Construction of novel MWCNTs/Bi4O5I2 nanosheets with enhanced adsorption and photocatalytic performance for the degradation of tetracycline: Efficiency, mechanism and regeneration

Bismuth oxyhalide-based photocatalysts with anisotropic sandwiched-structure present excellent photoactivity in water purification. However, rapid recombination of photogenerated charge carriers and regeneration are two significant challenges of bismuth-based photocatalyst. Herein, a novel multiwalled carbon nanotubes (MWCNTs)/Bi4O5I2 heterostructure with narrow band-gap and high reactive species (RSs) production capacity were firstly designed via interfacial amidation linkage.
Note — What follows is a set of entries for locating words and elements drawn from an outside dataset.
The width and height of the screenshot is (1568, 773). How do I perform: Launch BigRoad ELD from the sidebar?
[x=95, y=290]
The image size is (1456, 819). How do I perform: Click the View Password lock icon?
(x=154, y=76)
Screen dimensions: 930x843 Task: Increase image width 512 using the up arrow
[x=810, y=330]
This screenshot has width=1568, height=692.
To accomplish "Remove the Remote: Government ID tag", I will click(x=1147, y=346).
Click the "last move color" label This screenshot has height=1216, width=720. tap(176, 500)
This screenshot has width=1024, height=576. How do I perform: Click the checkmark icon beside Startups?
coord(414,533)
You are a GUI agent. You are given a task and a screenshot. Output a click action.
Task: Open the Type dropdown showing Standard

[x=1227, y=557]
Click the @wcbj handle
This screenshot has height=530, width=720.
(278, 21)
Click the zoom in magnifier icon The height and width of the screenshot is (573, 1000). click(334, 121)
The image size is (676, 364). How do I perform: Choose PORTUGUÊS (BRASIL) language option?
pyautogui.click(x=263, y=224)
Photoelectrochemical analysis confirmed that the interfacial amidation linkage significantly boosted the surface charge effective transfer (45 times vs Bi4O5I2) and broadened the visible light adsorption (555 nm), resulting in the enhanced photocatalytic activity. As expected, the optimized MWCNTs/Bi4O5I2 photocatalyst exhibited remarkable adsorption and photocatalytic performance for Tetracycline (TC) degradation under visible light with respect to that of Bi4O5I2 (2.32 times). Radical trapping experiments and Electron spin resonance (ESR) results clarified that h+ and center dot O2- contributed 34.48% and 93.97% of TC photodegradation, respectively. Density Functional Theory (DFT) calculation including frontier electron densities (FEDs) and Fukui methods further revealed the possible attack sites of RSs for TC. More insights for the decrease of stability showed that main adsorption sites and iodine dissolution were considered to be the key parameters for application of MWCNTs/Bi4O5I2 photocatalyst. Afterwards, we firstly proposed a facile regeneration strategy to solve the deactivation of bismuth oxyhalide-based photocatalysts. This study provided a potential approach to design novel bismuth oxyhalide-based photocatalysts with the high efficiency and possibility of regeneration.